Five days before the midterm election, the Arizona Green Party's Senate candidate announced she is dropping out of the race and throwing her support behind Democratic candidate Kyrsten Sinema.
Green's decision could remove a huge challenge for Sinema, who is facing a tightening race in Arizona against GOP Rep. Martha McSally as Election Day looms closer. The Green Party candidate had captured up to six percent of the vote in recent polls. The current Real Clear Politics polling average shows Sinema with just a lead of 0.7 percentage points.

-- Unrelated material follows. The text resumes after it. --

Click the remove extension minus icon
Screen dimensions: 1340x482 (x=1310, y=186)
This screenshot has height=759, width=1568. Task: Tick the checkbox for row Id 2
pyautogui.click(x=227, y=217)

"I want them to vote for a better Arizona, and that would be for Kyrsten Sinema, the Democratic Party" Green told 12 News on Thursday. "My main reason is that they're more in line with what my agenda is, what I'm looking to do to help Arizona become more green again. After watching the debates and seeing Sinema's stance on a lot of things that are very close to mine."
Green said the decision to endorse Sinema was difficult.

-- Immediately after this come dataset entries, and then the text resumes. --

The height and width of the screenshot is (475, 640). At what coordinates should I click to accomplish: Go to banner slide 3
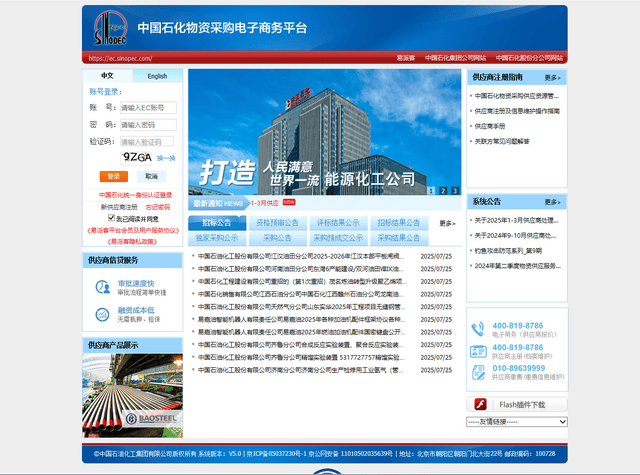pos(454,190)
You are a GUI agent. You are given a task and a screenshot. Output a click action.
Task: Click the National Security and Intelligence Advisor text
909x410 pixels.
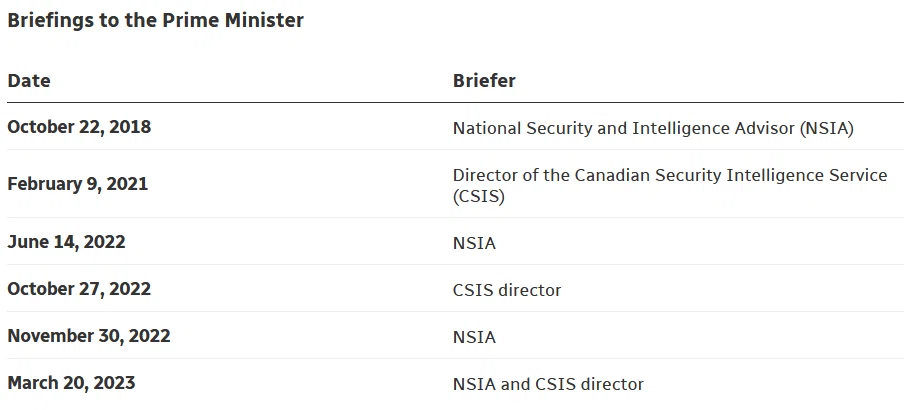coord(625,128)
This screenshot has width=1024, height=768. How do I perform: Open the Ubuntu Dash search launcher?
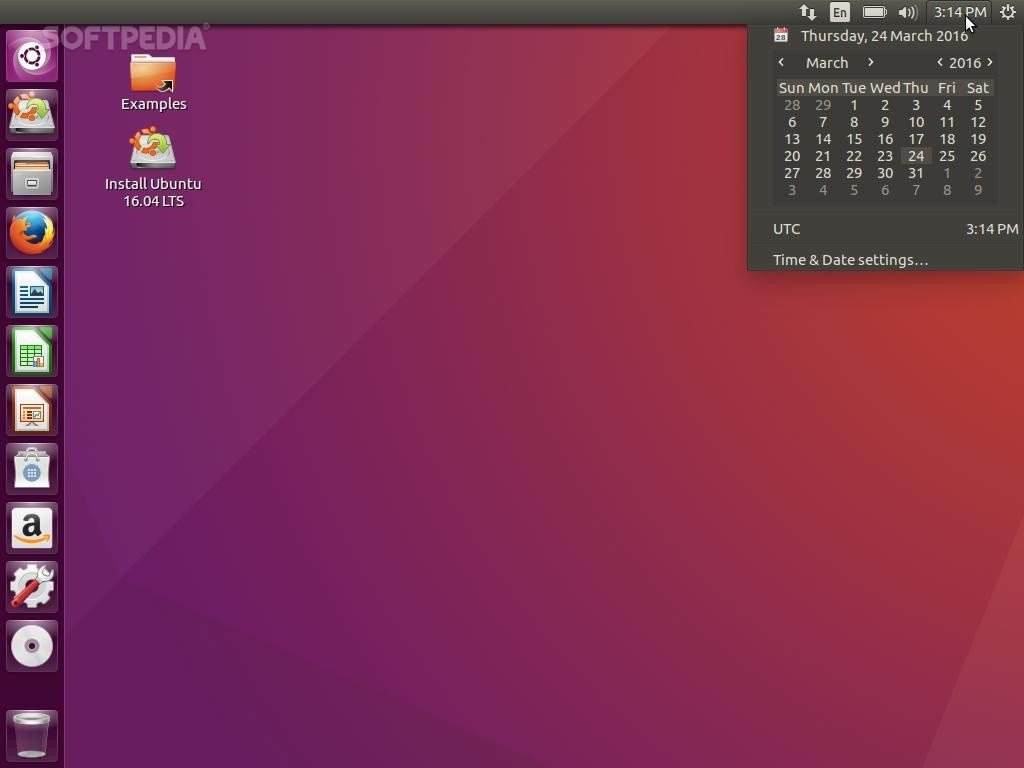[x=32, y=56]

"I have to make the decision that makes sense," she said. "I can't go up against two people who have spent $50 million on their campaigns."
Green's name will remain on the ballot, according to 12 News. An estimated 60 percent of all votes in Arizona's midterm elections have already been cast via mail-in-ballot, the news outlet reported.

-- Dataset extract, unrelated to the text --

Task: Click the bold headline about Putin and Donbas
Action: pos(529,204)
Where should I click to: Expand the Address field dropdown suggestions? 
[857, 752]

Green qualified for the ballot by winning the Green Party primary in August, with 389 votes. She was excluded from the lone Arizona Senate debate on Oct. 15 — a move she said had taken away her opportunity to promote her political agenda with a larger audience.
"I was denied that at PBS that day," she said in reference to the network which broadcast the debate, "and was escorted out and wasn't able to do my free election, free campaign, free anything. It was really disheartening to me... I wanted to represent the voice of those who are tired of the nonsense."
Sinema and McSally are battling in one of the most high-profile Senate races of 2018. A recent NBC/Marist Poll showed that while the Democratic candidate has a six-point lead over her GOP rival, her six-point edge dropped to three points when pollsters asked respondents about Green. Still, Sinema is polling significantly better than she did in September.
Despite Sinema's improved performances, however, the odds are still against the Democrats when it comes to reclaiming the Senate on Election Day. As of this writing, FiveThirtyEight estimates the Democrats have a one-in-seven chance of taking control of the upper chamber.